In real analysis we tend to use an 'epsilon' approach to things, so if a sequence an tends to a limit a we write down
Why do we need to get so pedantic and make sure it's all translated in mathematical notation? It's because there are problems which aren't so intuitive (like this problem) and which a common sensical approach will not suffice.

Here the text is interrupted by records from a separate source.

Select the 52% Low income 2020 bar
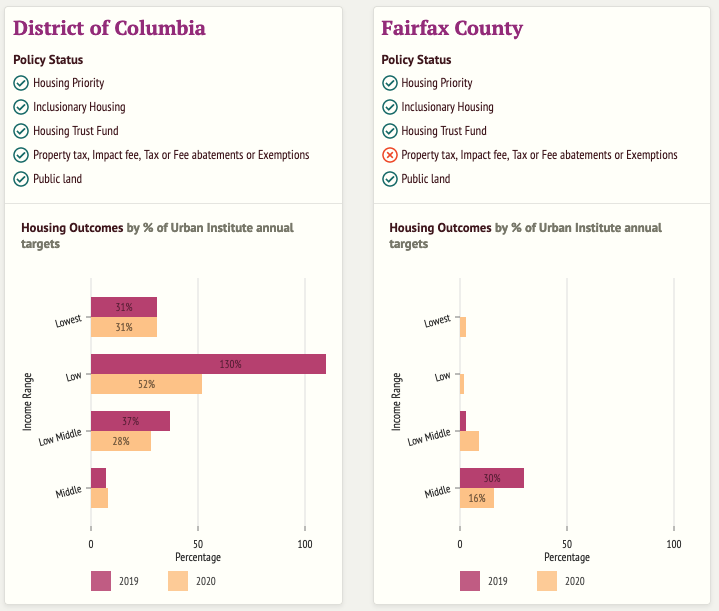This screenshot has height=611, width=719. pos(146,384)
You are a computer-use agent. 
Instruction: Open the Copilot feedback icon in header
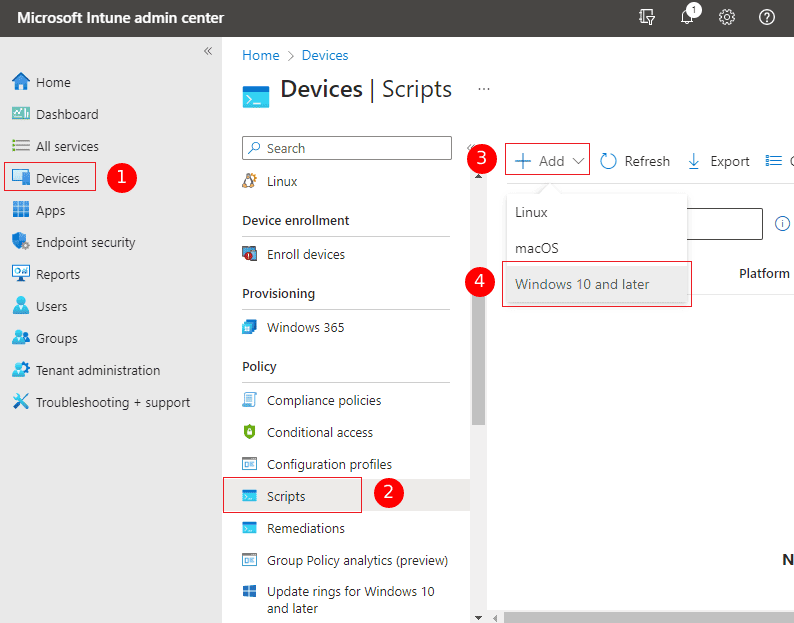[x=647, y=18]
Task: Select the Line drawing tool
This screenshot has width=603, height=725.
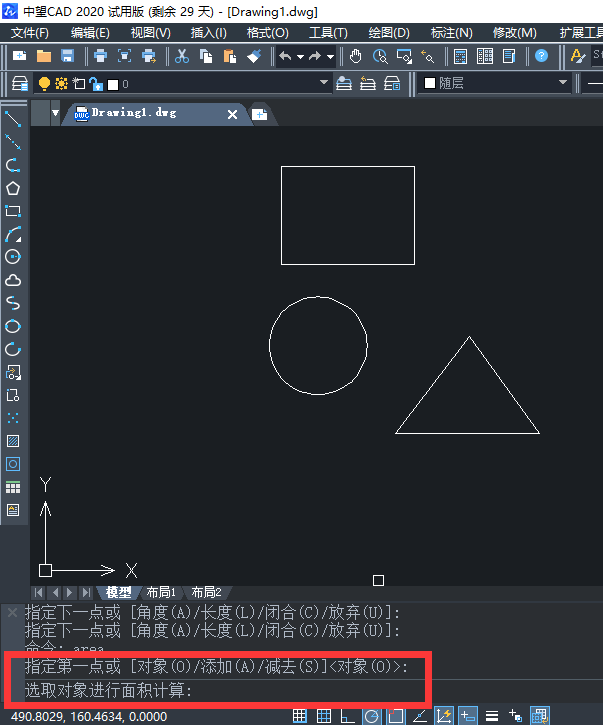Action: click(x=13, y=120)
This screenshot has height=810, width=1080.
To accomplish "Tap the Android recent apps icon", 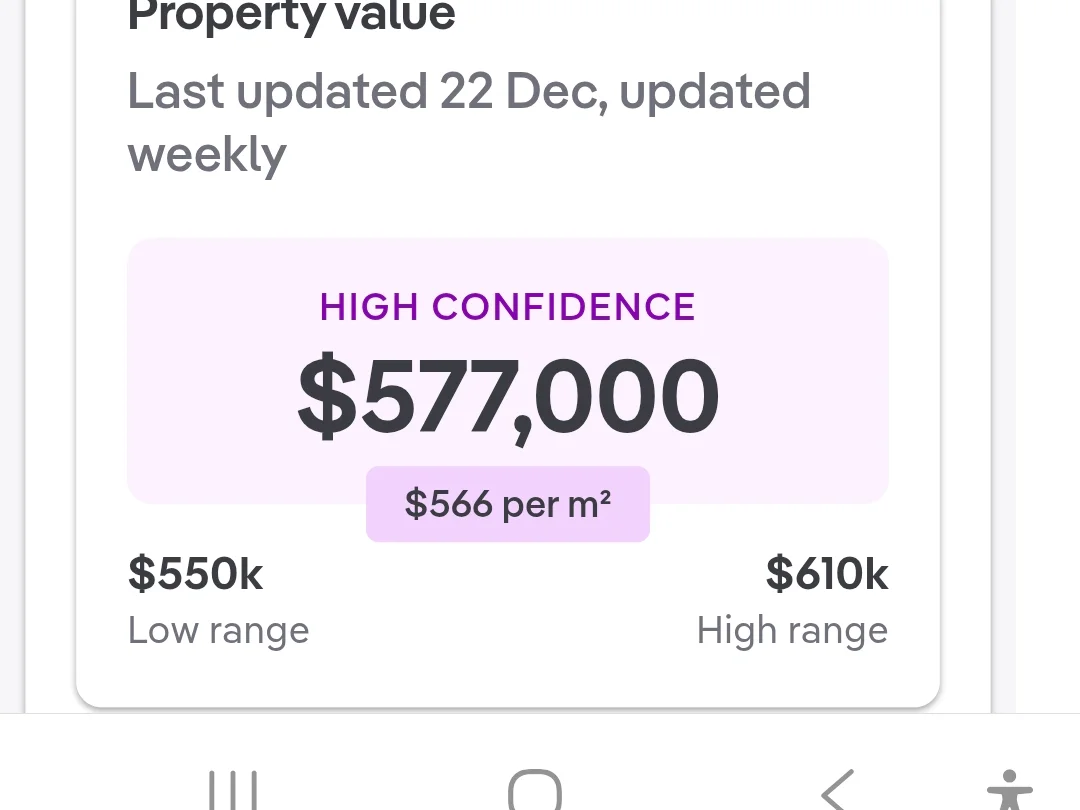I will tap(232, 790).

A great example of this is the Intermediate Value Theorem, which can be proved entirely from the axiom of analysis (that an increasing, bounded sequence tends to a limit) - I remember Professor Korner in my 1A Analysis lectures stressing again and again that this is NOT an obvious theorem.
I think that the reason you don't think the statement needs a proof IS actually the proof itself, if you order your thoughts into a string of arguments - it should probably mirror the analysis proof. (e.g. compare with a sequence such as 3,3.1,3.14,3.141,3.1415,3.14159,..., which is increasing, but bounded.)
| Posted on Tuesday, 17 February, 2004 - 12:33 am: |
...I think I should probably start checking for double postings in future.